On a past tuna quest out of Ocean City, Maryland, I made a run aboard the old Glacier Bay 2665 Canyon Runner out to Baltimore Canyon. We ran in a lumpy head sea, and from the moment we left the inlet, I noticed we were outpacing all the other small boats that left around the same time. We saw a few of them out on the tuna grounds about 45 minutes after we arrived.
The new 2740 is an extended version of that hull, so I have full confidence it has the same sea-keeping abilities, only with some updated construction techniques and a deck layout designed with greater appeal to fishermen and their families.
On test day, we had to create our own sea conditions. The waters of Sarasota Bay, Florida, lay glassy, and the Gulf of Mexico outside the inlet had but a slight chop. To manufacture some confused seas, I turned the wheel hard over at 30 mph and worked in ever-tightening circles.

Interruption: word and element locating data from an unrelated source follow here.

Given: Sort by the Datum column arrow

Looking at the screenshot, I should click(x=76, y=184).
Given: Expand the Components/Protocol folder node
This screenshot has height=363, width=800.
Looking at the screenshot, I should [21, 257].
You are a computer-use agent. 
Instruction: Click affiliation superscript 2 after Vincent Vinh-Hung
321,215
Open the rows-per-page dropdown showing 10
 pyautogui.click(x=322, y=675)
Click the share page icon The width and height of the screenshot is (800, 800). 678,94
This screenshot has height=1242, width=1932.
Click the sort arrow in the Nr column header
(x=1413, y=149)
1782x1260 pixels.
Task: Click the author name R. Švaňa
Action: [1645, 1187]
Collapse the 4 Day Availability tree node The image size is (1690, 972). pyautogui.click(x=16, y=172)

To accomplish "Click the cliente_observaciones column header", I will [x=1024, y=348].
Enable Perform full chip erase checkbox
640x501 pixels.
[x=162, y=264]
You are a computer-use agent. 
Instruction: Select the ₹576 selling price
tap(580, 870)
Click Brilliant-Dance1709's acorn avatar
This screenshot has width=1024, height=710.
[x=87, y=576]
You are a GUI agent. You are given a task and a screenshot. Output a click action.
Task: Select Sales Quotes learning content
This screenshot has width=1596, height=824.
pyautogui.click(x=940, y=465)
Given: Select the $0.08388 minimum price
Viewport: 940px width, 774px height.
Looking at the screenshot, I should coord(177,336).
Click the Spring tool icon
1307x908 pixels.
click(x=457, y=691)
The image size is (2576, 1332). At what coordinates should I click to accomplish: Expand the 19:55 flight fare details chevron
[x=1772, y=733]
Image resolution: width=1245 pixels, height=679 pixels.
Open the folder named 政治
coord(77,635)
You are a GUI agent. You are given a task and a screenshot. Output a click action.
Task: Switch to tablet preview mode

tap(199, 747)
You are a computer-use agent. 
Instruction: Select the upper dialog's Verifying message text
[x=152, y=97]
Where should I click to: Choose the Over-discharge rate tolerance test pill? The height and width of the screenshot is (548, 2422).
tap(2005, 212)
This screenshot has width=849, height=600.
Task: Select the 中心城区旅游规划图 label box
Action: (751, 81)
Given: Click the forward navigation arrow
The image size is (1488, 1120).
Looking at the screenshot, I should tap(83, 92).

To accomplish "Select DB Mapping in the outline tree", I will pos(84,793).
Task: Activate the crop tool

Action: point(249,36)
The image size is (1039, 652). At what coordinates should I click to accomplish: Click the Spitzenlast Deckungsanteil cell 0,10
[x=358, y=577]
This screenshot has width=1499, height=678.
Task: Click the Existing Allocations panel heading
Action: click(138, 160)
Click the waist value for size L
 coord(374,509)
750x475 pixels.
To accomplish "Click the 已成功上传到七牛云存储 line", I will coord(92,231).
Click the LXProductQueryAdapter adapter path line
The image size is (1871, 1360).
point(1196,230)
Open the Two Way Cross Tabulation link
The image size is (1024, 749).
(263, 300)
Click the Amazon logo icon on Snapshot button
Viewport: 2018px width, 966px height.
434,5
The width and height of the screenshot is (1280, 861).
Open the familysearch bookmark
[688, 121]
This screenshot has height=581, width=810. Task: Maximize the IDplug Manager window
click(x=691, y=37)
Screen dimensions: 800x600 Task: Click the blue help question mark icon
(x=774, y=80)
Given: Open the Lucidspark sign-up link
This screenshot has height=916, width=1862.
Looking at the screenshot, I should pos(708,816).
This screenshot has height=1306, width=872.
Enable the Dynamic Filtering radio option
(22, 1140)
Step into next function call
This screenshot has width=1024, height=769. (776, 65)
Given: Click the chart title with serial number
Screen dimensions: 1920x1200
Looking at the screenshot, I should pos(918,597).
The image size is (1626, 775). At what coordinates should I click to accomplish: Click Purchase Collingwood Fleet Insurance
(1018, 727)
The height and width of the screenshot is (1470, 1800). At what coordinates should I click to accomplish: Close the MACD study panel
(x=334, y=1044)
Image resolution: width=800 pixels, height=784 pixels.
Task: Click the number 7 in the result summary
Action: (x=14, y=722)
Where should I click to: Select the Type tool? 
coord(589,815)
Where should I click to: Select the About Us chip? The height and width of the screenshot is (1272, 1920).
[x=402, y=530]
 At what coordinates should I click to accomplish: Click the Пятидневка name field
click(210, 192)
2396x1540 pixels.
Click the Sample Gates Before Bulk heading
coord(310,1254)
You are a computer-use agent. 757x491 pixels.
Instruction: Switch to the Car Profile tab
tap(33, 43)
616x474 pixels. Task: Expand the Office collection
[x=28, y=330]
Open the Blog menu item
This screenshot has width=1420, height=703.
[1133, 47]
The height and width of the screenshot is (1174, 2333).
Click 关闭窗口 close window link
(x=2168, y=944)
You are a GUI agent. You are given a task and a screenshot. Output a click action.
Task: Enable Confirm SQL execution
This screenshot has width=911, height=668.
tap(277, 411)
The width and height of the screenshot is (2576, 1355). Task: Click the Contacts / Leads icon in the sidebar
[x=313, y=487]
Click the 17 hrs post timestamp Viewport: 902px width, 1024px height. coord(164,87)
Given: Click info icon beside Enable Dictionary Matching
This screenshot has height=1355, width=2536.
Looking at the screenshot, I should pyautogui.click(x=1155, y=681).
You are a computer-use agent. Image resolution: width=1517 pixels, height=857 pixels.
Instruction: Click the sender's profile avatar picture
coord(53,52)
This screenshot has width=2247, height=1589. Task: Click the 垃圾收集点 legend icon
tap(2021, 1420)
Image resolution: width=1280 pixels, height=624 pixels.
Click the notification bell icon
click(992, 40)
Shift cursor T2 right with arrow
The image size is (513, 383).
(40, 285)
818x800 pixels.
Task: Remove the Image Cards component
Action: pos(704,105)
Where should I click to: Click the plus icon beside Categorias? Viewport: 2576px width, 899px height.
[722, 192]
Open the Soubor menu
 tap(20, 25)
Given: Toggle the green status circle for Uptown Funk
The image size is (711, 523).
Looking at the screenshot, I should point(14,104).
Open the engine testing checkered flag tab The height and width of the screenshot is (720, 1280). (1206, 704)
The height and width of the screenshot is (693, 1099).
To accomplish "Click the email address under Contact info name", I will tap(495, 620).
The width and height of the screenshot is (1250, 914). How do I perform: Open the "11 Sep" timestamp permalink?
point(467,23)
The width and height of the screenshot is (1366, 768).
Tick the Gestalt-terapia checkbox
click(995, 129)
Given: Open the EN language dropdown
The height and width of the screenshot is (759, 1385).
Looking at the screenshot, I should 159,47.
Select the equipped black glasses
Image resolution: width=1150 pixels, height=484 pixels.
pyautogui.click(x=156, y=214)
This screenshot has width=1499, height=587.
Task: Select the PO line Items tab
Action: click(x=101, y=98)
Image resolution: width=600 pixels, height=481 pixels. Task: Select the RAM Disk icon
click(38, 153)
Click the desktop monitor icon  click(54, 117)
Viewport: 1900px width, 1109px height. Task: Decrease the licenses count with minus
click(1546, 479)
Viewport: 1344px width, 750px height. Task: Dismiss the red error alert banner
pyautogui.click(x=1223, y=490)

The first thing that struck me: The 2740 exhibited none of the outboard lean often associated with cats, a feeling that can be initially disconcerting. Glacier Bay added Doel-Fin hydrofoils to our twin Yamaha outboards to help the hulls make more graceful, smooth turns. The cat still turns flat compared with an inboard-leaning monohull, but the sensation is mitigated.
I firewalled it through the wakes straight ahead and at a quartering angle, but the boat absorbed the turbulence. Glacier Bay's trademark semidisplacement hulls have wide, oval-shaped running surfaces that promote lift and buoyancy, and the twin-hull configuration helps slice through waves while reducing pounding. The wide-beam twin-hull format also provides great stability, particularly for bottomfishing or while trolling. In short, the 2740 represents a true blue-water boat.
Running the numbers, we hit a top speed of 41.7 mph at 5,900 rpm, burning a combined 33.1 gph. The most efficient cruising speed fell at 19.6 mph at 3,500 rpm, where we recorded 9.9 gph for an efficiency of 2.0 mpg, giving a 324-mile range. The vessel carried three people on board and 100 gallons of fuel.